Rashmi Bansal works with entrepreneurs. After a successful book on IIM graduates she has now chosen a different kind of entrepreneur to write about. Those who do not have fancy degrees, VC funding, great ideas, or backups. The 20 people Rashmi talks about in her book Connect the Dots are average young people, who in the 80s and 90s redefined the rules in whichever business they entered and scripted massive successes.
Rashmi’s stories are freewheeling interviews. She sketches a brief on the entrepreneur and then goes on to detail the life of the person she is interviewing. I liked that in all cases she showed where someone came from, what was his or her family like, education, social and economic status. That gives life to the story she is telling.

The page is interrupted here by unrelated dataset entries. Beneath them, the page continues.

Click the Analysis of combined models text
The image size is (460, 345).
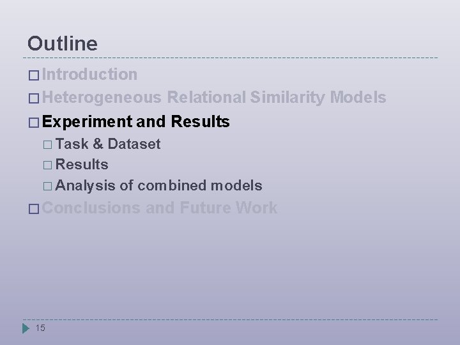click(x=158, y=185)
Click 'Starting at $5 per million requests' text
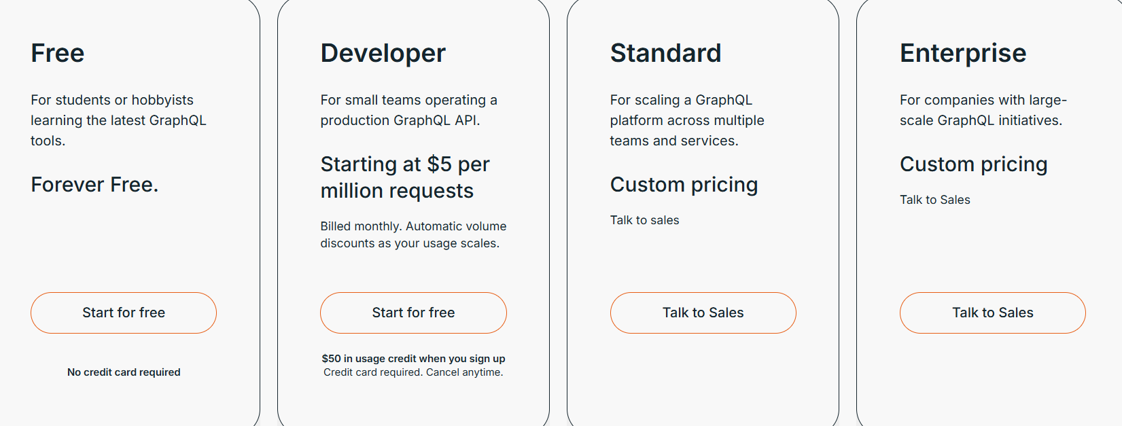 (x=405, y=177)
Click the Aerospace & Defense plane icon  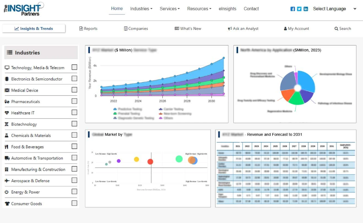click(7, 181)
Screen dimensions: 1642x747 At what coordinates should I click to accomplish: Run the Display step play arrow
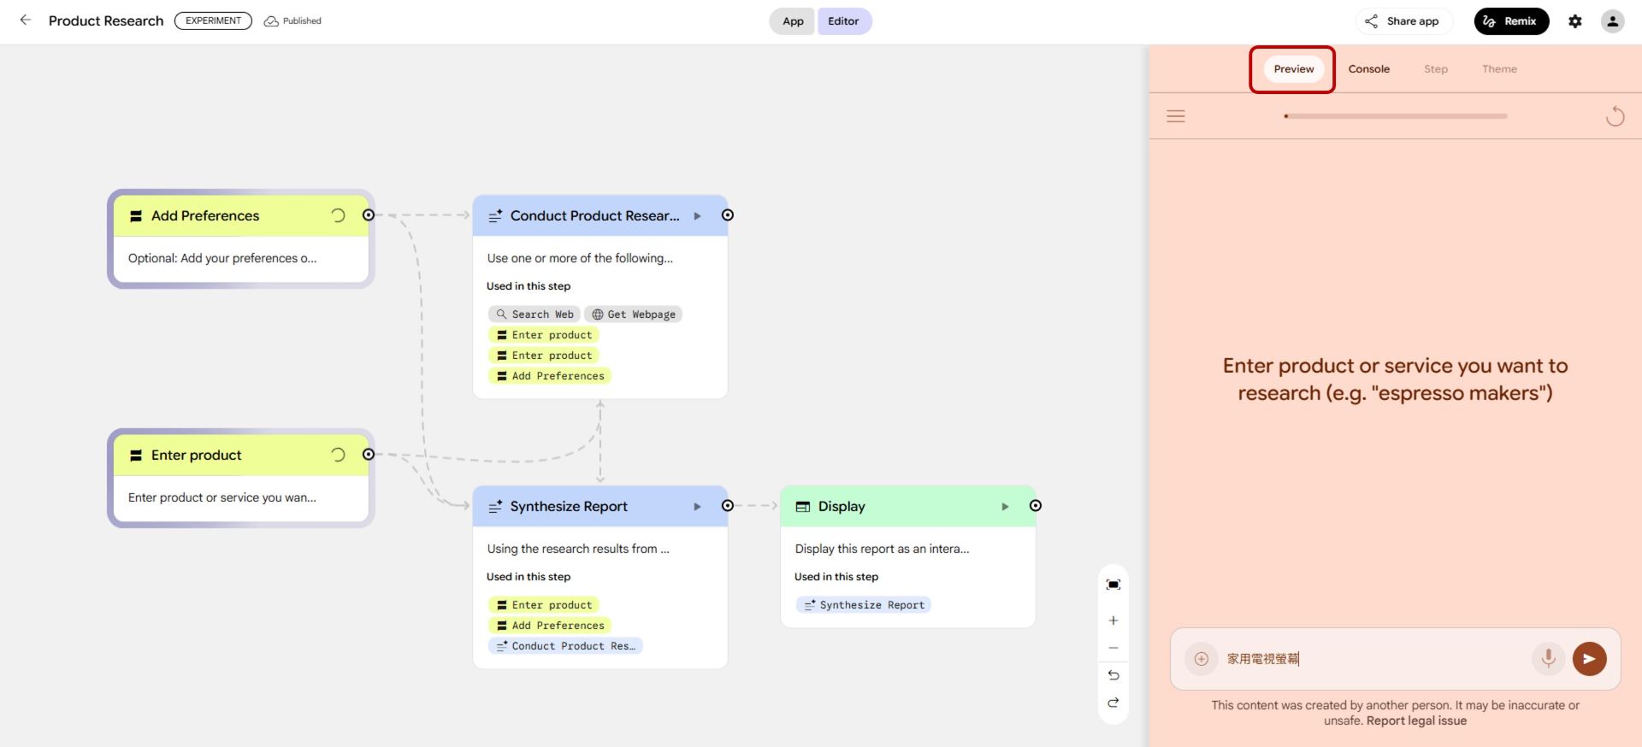point(1005,507)
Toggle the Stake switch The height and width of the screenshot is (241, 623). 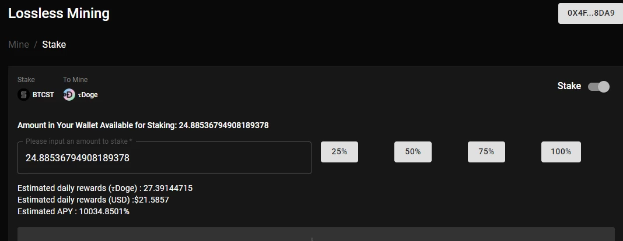pos(599,86)
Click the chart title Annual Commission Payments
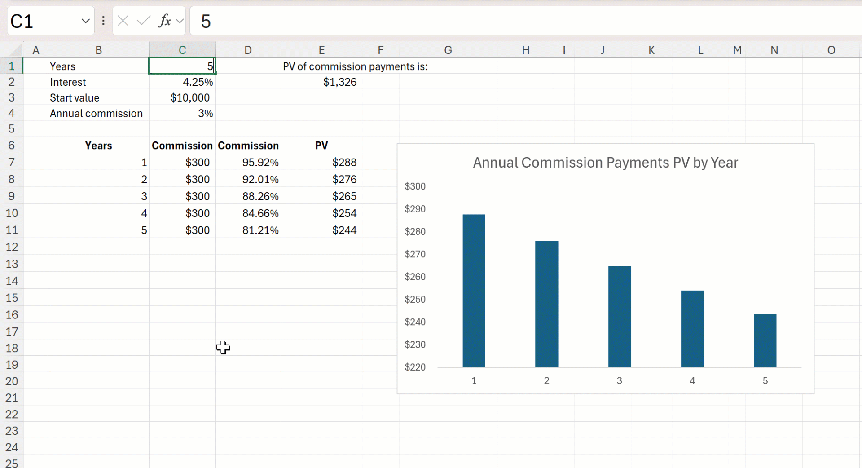 [x=605, y=163]
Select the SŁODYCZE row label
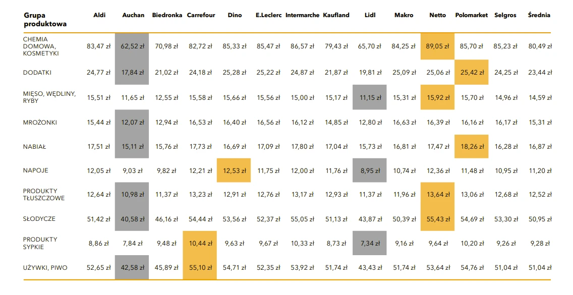Image resolution: width=573 pixels, height=295 pixels. tap(39, 218)
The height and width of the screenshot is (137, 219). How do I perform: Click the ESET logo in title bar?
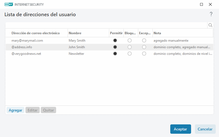[x=8, y=4]
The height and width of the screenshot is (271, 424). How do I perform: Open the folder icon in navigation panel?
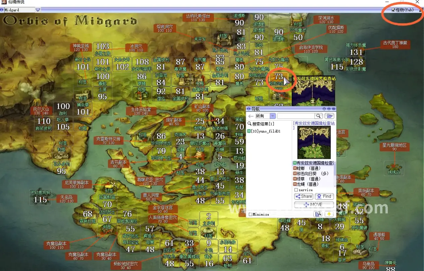[329, 116]
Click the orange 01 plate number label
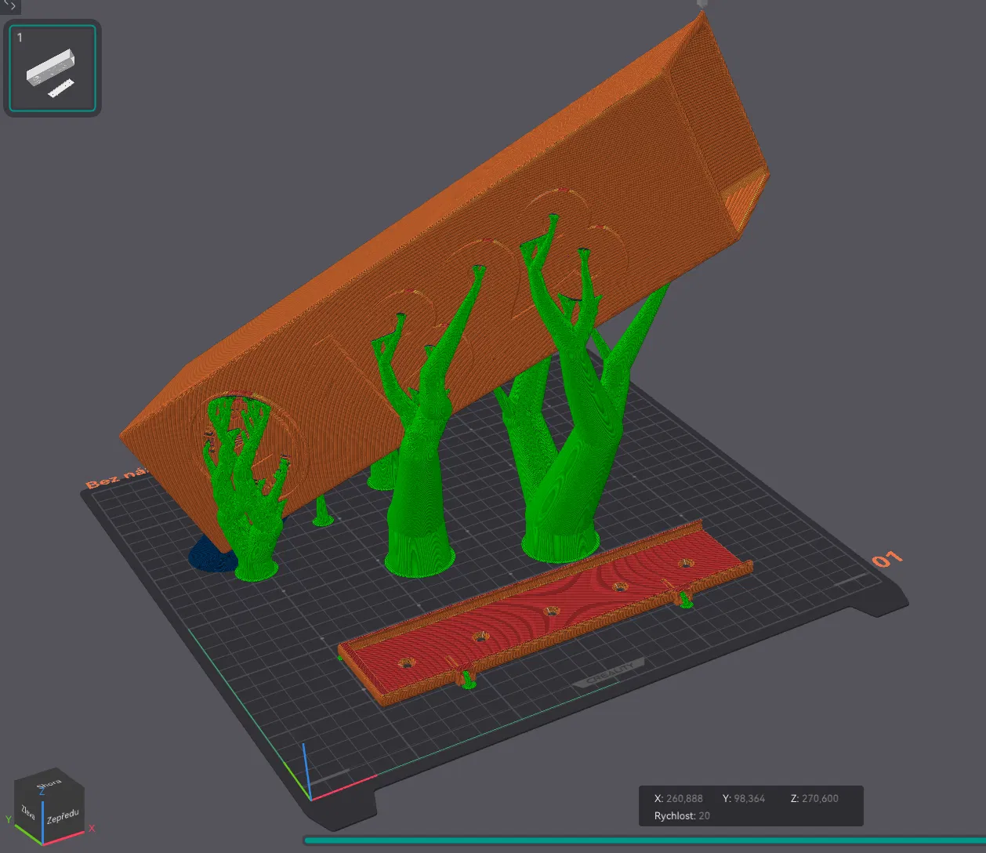Screen dimensions: 986x853 tap(887, 560)
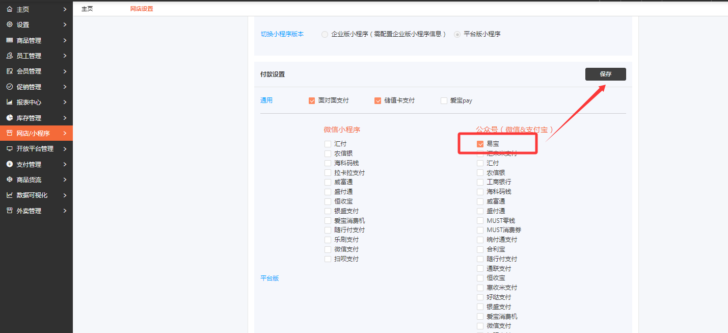Click the 保存 button

pyautogui.click(x=605, y=74)
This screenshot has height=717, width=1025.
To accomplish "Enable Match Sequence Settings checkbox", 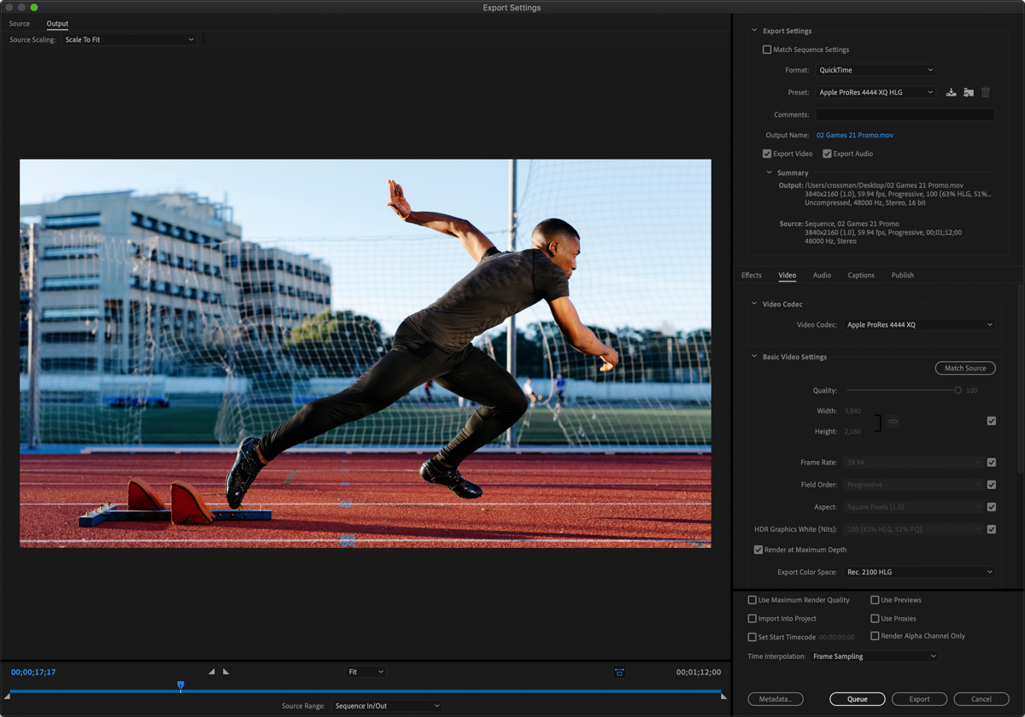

The next part of her stories is the manner in which the entrepreneur educated himself and found his path. Take Kunwer Sachdev of Su-Kam inverters, who combined his knowledge of TV cables with power storage devices, or Sunitha Ramanathkar of Fem Care who chose not to sit at home after her second child and made the fairness bleach cream. Also, how when these entrepreneurs got an idea they all did/learnt everything to make it work. What drove them was the hunger for knowledge and success.
Connect the Dots is a story-based history of new business in the last two decades — the age of the New Economic Policy. If Satyajit Singh of Shakti Sudha Industries on one hand personifies the struggle in Bihar, Hanmant Gaikwad of BVG shows how to bridge the plurality of Indian states on the other.
Rashmi plays with English, many a times with a generous sprinkling of Hindi. She does that to give us a glimpse of the entrepreneurs’ thinking. The writing could have been better and she could have avoided clichés, but who cares. We are interested in the meat of the stories and there is enough of it. However, I did feel the stories were a bit too linear. Rashmi does bring up the setbacks in the lives of each entrepreneur but glosses over them. If she had dwelt on the human emotion and drama we could have a mini series like Made in Japan by Akio Morita.
Also, I am sure there are many more women in the Indian business who have done well. By talking only about two women in 20 stories, Rashmi let go of a huge section of the business community. But maybe that is her idea for a next book.